***** Material supplied *****

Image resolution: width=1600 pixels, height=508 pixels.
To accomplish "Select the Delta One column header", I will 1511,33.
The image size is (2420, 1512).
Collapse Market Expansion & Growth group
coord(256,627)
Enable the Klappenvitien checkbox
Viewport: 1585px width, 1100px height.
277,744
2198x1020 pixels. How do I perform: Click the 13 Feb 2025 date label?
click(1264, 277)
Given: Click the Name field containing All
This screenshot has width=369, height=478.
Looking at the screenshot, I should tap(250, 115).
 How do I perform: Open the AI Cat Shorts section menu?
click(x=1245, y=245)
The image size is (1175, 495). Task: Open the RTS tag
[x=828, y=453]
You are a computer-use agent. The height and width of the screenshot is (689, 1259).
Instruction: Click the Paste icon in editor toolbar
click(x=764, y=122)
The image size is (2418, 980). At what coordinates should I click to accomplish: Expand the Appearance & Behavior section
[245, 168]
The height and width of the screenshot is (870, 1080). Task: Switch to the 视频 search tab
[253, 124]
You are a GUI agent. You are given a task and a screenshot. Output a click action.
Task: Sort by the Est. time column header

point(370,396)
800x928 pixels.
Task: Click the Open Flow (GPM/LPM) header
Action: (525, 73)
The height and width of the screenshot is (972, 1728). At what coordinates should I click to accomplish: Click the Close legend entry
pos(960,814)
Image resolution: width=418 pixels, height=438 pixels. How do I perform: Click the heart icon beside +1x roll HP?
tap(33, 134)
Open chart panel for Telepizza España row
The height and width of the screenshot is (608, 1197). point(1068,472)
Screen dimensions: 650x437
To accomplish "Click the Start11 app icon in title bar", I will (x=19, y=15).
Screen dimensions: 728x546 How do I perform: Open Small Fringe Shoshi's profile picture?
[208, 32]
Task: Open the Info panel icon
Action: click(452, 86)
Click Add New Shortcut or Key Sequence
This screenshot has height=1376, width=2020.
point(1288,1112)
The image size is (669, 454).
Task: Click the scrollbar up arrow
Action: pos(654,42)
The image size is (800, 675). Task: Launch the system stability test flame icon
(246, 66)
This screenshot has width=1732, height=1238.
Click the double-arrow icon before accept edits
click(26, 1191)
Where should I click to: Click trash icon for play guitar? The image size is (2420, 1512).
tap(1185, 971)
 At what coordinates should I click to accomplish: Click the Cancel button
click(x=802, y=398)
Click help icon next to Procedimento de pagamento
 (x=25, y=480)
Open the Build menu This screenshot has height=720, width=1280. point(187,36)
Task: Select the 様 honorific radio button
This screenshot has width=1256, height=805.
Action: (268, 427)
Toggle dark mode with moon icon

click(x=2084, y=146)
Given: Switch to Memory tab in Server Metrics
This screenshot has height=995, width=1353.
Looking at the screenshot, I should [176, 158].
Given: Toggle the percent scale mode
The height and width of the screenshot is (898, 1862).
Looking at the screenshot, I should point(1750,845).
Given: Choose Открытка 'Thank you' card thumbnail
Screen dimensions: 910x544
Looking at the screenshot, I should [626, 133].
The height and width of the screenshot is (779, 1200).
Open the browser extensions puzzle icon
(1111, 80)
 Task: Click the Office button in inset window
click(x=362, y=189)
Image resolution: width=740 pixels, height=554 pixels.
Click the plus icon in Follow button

*****

### Written task:
Turn every line of the entries above into a numbered list, one line per number, and skip the blank lines.

### In response:
1. Image resolution: width=1600 pixels, height=508 pixels.
2. To accomplish "Select the Delta One column header", I will 1511,33.
3. The image size is (2420, 1512).
4. Collapse Market Expansion & Growth group
5. coord(256,627)
6. Enable the Klappenvitien checkbox
7. Viewport: 1585px width, 1100px height.
8. 277,744
9. 2198x1020 pixels. How do I perform: Click the 13 Feb 2025 date label?
10. click(1264, 277)
11. Given: Click the Name field containing All
12. This screenshot has width=369, height=478.
13. Looking at the screenshot, I should tap(250, 115).
14.  How do I perform: Open the AI Cat Shorts section menu?
15. click(x=1245, y=245)
16. The image size is (1175, 495). Task: Open the RTS tag
17. [x=828, y=453]
18. You are a computer-use agent. The height and width of the screenshot is (689, 1259).
19. Instruction: Click the Paste icon in editor toolbar
20. click(x=764, y=122)
21. The image size is (2418, 980). At what coordinates should I click to accomplish: Expand the Appearance & Behavior section
22. [245, 168]
23. The height and width of the screenshot is (870, 1080). Task: Switch to the 视频 search tab
24. [253, 124]
25. You are a GUI agent. You are given a task and a screenshot. Output a click action.
26. Task: Sort by the Est. time column header
27. point(370,396)
28. 800x928 pixels.
29. Task: Click the Open Flow (GPM/LPM) header
30. Action: (525, 73)
31. The height and width of the screenshot is (972, 1728). At what coordinates should I click to accomplish: Click the Close legend entry
32. pos(960,814)
33. Image resolution: width=418 pixels, height=438 pixels. How do I perform: Click the heart icon beside +1x roll HP?
34. tap(33, 134)
35. Open chart panel for Telepizza España row
36. The height and width of the screenshot is (608, 1197). point(1068,472)
37. Screen dimensions: 650x437
38. To accomplish "Click the Start11 app icon in title bar", I will (x=19, y=15).
39. Screen dimensions: 728x546 How do I perform: Open Small Fringe Shoshi's profile picture?
40. [208, 32]
41. Task: Open the Info panel icon
42. Action: click(452, 86)
43. Click Add New Shortcut or Key Sequence
44. This screenshot has height=1376, width=2020.
45. point(1288,1112)
46. The image size is (669, 454).
47. Task: Click the scrollbar up arrow
48. Action: pos(654,42)
49. The image size is (800, 675). Task: Launch the system stability test flame icon
50. (246, 66)
51. This screenshot has width=1732, height=1238.
52. Click the double-arrow icon before accept edits
53. click(26, 1191)
54. Where should I click to: Click trash icon for play guitar? The image size is (2420, 1512).
55. tap(1185, 971)
56.  At what coordinates should I click to accomplish: Click the Cancel button
57. click(x=802, y=398)
58. Click help icon next to Procedimento de pagamento
59.  (x=25, y=480)
60. Open the Build menu This screenshot has height=720, width=1280. point(187,36)
61. Task: Select the 様 honorific radio button
62. This screenshot has width=1256, height=805.
63. Action: (268, 427)
64. Toggle dark mode with moon icon
65. click(x=2084, y=146)
66. Given: Switch to Memory tab in Server Metrics
67. This screenshot has height=995, width=1353.
68. Looking at the screenshot, I should [176, 158].
69. Given: Toggle the percent scale mode
70. The height and width of the screenshot is (898, 1862).
71. Looking at the screenshot, I should point(1750,845).
72. Given: Choose Открытка 'Thank you' card thumbnail
73. Screen dimensions: 910x544
74. Looking at the screenshot, I should [626, 133].
75. The height and width of the screenshot is (779, 1200).
76. Open the browser extensions puzzle icon
77. (1111, 80)
78.  Task: Click the Office button in inset window
79. click(x=362, y=189)
80. Image resolution: width=740 pixels, height=554 pixels.
81. Click the plus icon in Follow button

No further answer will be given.